The Gao Region is part of northern Mali that was separated and declared independent by the National Movement for the Liberation of Azawad (MNLA) during the Tuareg rebellion of 2012. ^{[needs rephrasing for better context]} After the 1st Battle of Gao, the MNLA lost control to Islamist militias. Several other battles took place during the war, particularly in Gao.

==Administrative subdivisions==
For administrative purposes, the Gao Region is divided into three cercles:

| Cercle name | Area (km^{2}) | Population Census 1998 | Population Census 2009 |
|---|---|---|---|
| Ansongo | 23,614 | 82,398 | 132,205 |
| Bourem | 43,000 | 80,667 | 115,958 |
| Gao | 31,250 | 143,300 | 239,853 |

==Demographics==

The Gao Region is the eleventh most populated region in Mali, with a population of 727,517 in 2022. With a total fertility rate at 5 births per woman, Gao has a lower TFR than the Malian national average of 6.1 births per woman.

=== Ethnicity ===
Gao is the only Songhai-majority region in Mali, with the ethnic group constituting 54.10% of the regional population.
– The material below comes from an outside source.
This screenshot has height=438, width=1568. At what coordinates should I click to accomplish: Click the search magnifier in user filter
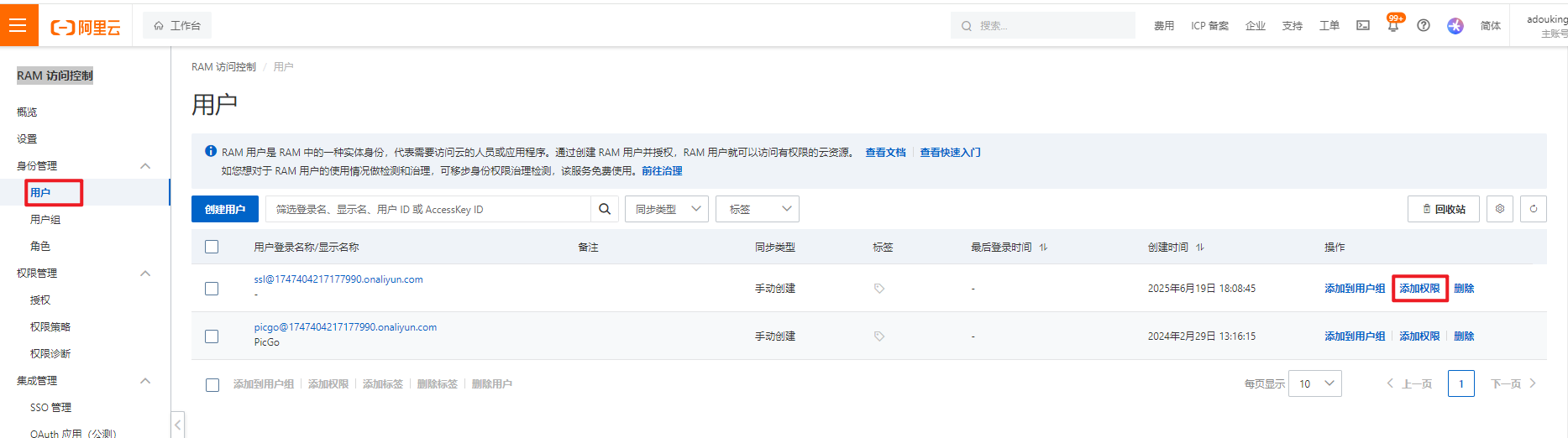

The Tuareg are the largest minority, representing roughly a third of Gao's population. Smaller minorities in the region include the Arabs (Maure), Bambara, Fula, and Bozo.

=== Religion ===
The 2022 census found that 99.51% of the population in Gao was Muslim, 0.47% was Christian, and 0.01% identified with traditional faiths, and 0.01% practised other religions. Islam is the dominant religion among all of Gao's main ethnic groups, with the Songhai, Tuareg, Arab, Fula, and Bozo peoples being almost entirely Muslim.